The more the team has dug into the W13’s issues, the more it suspects that core to its problem is the fact that the zero-pod idea has exposed much more floor area, which is especially sensitive on the 2022 ground effect machines.

As Mercedes boss Toto Wolff said in Miami: “If you walk through the grid, you can see that our floor edges stick out much wider than anybody else’s. That gives it a different way, or much more scope, of possible instability.

“I think that’s where our concept varies. Clearly the Barcelona launch car is much slower on paper, but we need to find out how we can make the current car work predictably for the drivers.”

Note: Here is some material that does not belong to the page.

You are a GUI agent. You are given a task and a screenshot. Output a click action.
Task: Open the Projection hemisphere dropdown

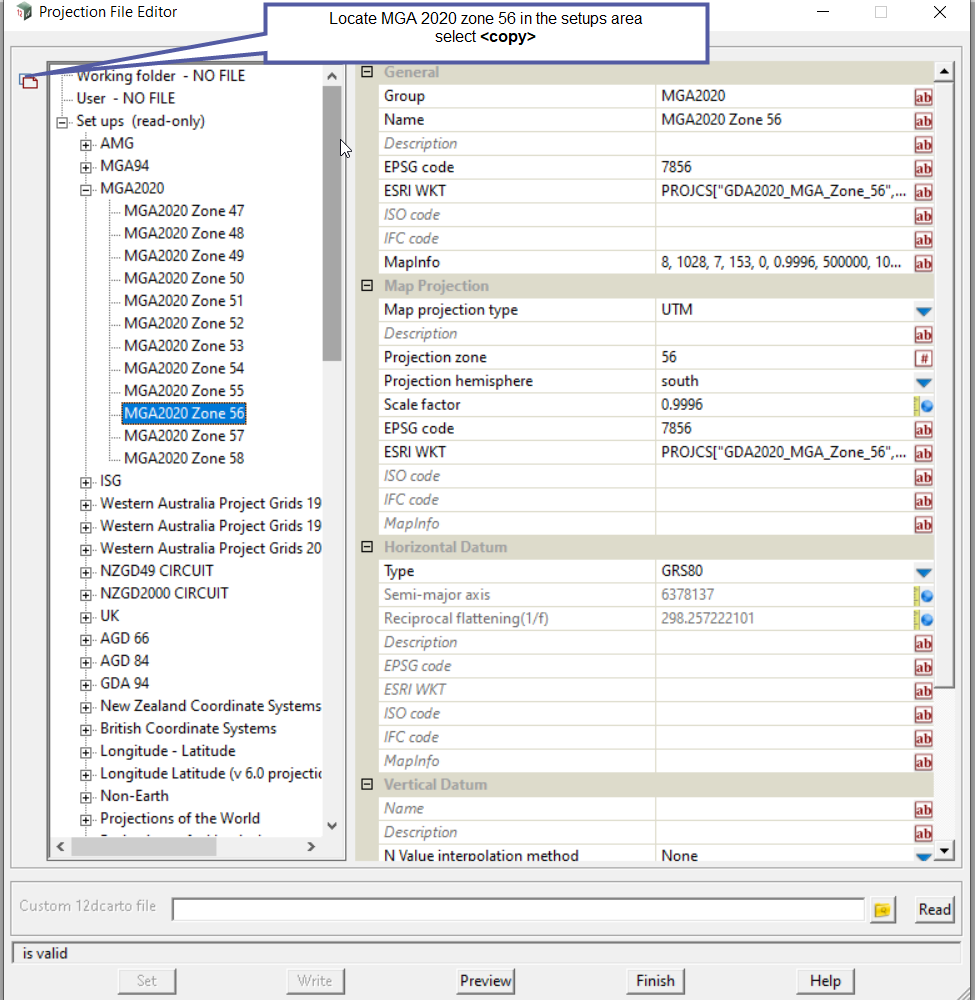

Mercedes W13 and Red Bull RB18 Floor and Sidepod comparison

Photo by: Giorgio Piola

Mercedes’ solution does indeed expose more of the floor, which in turn gives more freedom to the airflow passing around the car, spreading the load being created across a much wider section of the floor.

For Mercedes, this appears to create porpoising at lower speeds than some of its rivals. The ill effects caused by the phenomenon therefore starts earlier than the opposition, and then also outlasts them, with recovery not occurring until Lewis Hamilton and George Russell are much further into the braking zone.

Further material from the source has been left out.